(Collected data entries)
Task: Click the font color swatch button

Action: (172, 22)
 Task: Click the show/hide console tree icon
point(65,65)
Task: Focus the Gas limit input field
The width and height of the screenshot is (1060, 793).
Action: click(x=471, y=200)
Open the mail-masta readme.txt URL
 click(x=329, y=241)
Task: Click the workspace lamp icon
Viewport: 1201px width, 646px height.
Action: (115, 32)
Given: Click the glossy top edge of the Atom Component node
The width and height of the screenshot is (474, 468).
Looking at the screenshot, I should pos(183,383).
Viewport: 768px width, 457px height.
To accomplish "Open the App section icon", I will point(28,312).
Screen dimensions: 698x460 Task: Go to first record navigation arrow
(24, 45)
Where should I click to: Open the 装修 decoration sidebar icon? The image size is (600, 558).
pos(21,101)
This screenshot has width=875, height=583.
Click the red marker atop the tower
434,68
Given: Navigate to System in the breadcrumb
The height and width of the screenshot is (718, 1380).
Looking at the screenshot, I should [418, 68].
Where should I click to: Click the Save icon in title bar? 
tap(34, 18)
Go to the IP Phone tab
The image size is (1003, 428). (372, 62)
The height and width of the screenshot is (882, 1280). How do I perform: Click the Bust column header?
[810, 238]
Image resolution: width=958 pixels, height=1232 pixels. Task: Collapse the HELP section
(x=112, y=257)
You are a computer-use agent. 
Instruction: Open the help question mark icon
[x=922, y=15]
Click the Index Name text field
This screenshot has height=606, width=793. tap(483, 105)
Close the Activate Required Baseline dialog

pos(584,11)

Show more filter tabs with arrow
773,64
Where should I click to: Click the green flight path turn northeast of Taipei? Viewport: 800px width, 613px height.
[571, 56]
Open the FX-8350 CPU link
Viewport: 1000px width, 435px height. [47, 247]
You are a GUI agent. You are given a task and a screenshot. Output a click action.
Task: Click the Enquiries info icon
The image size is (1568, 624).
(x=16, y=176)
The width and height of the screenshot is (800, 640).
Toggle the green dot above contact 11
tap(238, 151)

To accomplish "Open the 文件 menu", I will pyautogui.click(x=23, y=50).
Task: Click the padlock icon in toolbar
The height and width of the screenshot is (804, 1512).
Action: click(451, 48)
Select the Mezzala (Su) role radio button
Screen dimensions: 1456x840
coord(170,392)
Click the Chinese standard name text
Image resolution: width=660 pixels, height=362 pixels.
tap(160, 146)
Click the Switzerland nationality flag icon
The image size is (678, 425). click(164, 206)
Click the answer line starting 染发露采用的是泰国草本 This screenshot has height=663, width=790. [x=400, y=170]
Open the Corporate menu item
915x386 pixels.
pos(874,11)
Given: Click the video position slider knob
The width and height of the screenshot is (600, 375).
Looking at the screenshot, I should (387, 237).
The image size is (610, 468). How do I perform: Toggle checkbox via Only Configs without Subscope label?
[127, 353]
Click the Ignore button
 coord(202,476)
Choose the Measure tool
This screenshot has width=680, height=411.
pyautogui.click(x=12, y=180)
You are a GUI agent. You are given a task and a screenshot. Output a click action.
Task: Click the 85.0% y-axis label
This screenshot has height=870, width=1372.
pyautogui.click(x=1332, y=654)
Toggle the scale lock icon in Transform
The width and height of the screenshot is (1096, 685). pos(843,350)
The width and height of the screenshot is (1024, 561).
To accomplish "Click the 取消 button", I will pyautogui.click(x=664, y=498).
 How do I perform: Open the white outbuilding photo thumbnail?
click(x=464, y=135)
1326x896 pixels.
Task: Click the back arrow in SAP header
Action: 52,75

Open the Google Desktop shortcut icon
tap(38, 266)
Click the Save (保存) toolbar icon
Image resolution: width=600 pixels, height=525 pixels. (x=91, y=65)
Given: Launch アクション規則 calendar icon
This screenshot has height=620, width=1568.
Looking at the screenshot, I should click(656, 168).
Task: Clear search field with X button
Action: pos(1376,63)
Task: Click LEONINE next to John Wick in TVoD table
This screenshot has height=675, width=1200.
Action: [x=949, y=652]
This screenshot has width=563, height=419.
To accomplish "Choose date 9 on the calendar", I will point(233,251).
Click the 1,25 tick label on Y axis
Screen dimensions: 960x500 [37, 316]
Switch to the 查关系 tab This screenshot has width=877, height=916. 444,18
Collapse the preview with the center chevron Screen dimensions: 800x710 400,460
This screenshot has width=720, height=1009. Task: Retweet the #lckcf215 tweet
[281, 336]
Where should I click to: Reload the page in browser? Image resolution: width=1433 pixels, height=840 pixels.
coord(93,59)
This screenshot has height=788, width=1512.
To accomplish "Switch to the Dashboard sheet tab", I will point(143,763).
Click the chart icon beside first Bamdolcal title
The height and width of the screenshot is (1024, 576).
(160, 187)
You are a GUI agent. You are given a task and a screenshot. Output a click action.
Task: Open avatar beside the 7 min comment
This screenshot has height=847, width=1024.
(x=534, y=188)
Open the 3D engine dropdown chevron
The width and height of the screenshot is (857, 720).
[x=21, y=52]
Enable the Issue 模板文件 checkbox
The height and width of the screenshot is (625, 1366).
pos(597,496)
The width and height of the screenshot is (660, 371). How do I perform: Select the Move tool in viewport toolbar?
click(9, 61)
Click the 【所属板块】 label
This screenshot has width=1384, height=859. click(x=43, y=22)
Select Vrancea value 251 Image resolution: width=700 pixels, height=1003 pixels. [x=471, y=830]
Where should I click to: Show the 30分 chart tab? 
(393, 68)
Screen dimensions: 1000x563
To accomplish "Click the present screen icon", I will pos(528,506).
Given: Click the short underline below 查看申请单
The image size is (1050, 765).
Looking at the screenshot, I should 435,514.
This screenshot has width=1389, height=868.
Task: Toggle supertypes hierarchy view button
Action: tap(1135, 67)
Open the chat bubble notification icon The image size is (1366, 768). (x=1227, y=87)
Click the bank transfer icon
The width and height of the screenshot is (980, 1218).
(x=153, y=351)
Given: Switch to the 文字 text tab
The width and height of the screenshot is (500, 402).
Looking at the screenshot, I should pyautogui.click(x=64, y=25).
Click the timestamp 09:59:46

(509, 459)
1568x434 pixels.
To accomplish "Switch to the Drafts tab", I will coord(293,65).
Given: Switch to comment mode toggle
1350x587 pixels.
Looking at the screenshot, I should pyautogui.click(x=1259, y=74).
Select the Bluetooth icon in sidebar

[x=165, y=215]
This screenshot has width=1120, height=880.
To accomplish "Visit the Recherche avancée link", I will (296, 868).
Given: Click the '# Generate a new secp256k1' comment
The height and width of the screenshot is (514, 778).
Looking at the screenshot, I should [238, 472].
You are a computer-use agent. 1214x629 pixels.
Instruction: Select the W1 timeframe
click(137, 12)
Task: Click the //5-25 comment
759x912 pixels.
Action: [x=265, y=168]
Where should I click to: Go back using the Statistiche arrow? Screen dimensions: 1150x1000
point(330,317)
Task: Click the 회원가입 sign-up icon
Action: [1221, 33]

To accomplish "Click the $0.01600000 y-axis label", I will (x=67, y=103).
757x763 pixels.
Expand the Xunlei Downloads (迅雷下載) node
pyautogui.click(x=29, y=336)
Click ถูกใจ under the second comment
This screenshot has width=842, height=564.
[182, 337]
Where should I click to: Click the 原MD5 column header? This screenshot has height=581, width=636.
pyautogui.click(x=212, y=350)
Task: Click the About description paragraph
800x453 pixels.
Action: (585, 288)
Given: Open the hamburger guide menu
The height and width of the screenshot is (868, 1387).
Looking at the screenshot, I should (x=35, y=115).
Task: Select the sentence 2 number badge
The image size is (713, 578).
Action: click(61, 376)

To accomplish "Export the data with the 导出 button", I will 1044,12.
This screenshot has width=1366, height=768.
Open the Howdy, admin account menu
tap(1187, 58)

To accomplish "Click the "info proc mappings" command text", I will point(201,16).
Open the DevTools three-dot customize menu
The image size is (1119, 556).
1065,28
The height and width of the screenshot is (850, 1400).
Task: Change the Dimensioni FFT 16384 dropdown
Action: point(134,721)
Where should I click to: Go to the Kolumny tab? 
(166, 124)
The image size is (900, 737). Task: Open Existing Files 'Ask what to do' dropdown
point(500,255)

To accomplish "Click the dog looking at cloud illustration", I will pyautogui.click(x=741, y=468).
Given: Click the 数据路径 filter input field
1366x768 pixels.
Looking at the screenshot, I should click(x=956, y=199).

--- YOUR TASK ---
Search the entries for "chevron" and copy out each line that has it.

--- YOUR RESPONSE ---
Collapse the preview with the center chevron Screen dimensions: 800x710 400,460
Open the 3D engine dropdown chevron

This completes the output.